According to a new study by two researchers from the University of Boston, almost 100 national health and medical companies, including the American Heart Association and the American Diabetes Association, are being sponsored by Coca-Cola Co., PepsiCo, and other soda production companies.
This means that the sugar industry currently has a large influence on health policies and standards, even though studies have proven that sugary drinks and refined sugar are linked to obesity, heart disease, and diabetes.
Between 2011 and 2015 a total of 96 sponsorships were identified by the authors of the study, which included any group, organization or program that was associated with the health of the public.
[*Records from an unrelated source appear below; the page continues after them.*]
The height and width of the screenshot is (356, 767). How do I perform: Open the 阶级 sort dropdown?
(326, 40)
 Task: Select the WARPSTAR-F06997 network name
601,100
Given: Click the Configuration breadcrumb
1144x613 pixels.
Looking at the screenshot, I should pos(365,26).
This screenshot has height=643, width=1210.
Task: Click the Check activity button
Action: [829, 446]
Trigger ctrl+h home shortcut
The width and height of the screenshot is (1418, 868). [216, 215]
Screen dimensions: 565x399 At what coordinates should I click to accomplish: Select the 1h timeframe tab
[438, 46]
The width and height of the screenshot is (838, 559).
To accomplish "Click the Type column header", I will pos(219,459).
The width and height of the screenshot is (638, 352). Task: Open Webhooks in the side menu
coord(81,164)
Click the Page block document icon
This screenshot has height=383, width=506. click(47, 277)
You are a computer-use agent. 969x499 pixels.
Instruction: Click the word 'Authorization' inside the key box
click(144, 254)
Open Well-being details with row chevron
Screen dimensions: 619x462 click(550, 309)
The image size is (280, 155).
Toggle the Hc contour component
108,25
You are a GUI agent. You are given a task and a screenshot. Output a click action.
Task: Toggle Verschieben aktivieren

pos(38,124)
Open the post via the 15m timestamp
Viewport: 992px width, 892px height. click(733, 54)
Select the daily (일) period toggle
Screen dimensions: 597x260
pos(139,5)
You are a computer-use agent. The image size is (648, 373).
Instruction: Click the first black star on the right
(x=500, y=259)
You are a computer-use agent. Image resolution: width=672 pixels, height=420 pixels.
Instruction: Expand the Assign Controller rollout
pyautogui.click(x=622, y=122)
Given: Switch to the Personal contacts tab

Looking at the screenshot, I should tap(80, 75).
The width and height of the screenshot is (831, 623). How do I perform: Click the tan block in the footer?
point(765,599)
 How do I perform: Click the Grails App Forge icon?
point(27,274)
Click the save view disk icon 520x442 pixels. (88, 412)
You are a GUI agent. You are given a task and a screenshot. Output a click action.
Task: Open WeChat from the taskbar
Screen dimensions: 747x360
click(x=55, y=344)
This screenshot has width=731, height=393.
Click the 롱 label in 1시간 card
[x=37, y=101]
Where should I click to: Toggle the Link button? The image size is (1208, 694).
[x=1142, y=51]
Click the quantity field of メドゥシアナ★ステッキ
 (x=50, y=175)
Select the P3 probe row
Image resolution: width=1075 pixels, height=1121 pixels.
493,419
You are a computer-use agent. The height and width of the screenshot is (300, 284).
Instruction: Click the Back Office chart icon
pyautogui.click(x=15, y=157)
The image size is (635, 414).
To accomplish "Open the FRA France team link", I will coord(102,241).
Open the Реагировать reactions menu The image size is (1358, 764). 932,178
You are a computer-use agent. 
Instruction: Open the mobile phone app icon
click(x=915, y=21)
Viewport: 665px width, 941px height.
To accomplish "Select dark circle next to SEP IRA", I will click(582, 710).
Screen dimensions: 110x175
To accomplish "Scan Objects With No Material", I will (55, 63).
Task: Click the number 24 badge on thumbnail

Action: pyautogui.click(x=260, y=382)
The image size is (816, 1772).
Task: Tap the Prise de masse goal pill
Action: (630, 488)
These include: The American Heart Association, The Juvenile Diabetes Research Foundation (JDRF), The American Diabetes Association, and the Centers for Disease Control and Prevention (CDC).
The soda companies also lobbied against 29 proposed health regulations during this time, which was aimed at reducing soda consumption for better health.
While Coca-Cola Co. and PepsiCo did not respond to a request to comment about the study, the American Beverage Association (ABA), which represents them, did:
“America’s beverage companies are engaged in public health issues because we, too, want a strong, healthy America. We have a long tradition of supporting community organizations across the country. As this report points out, some of these organizations focus on strengthening public health, which we are proud to support.”
The American Heart Association said: “We are leading efforts to reduce the consumption of sugary drinks. To achieve our goals, we must engage a wide variety of food and beverage companies to be part of the solution. As clearly evidenced by our work, under no circumstances does such occasional funding have any influence on our science and the public policy positions we advocate for.”
JDRF released a statement, saying that it supports research for Type 1 diabetes, which is an autoimmune disease that is not influenced by diet or lifestyle choices.
The authors of the study, however, are surprised that ADA and JDRF were being sponsored by soda companies because the link between diabetes and soda consumption has clearly been established.
After heavy scrutiny, the ABA announced earlier this week that it would no longer be paying dieticians and health professionals to oppose soda taxes on social media, something which Coca-Cola has also said it would stop doing since last year.
Soda companies have been making legislative efforts to reduce soda consumption in recent years, such as implementing soda taxes and bans, but their influence over the public debate is still being closely monitored.
Medical students from the Boston University School of Medicine said that they didn’t expect to find such a large extent of sponsorships and were shocked at how often it is actually going on.
The current concern is that these companies use sponsorships to make positive health associations to their brands and that they could potentially silence any critics.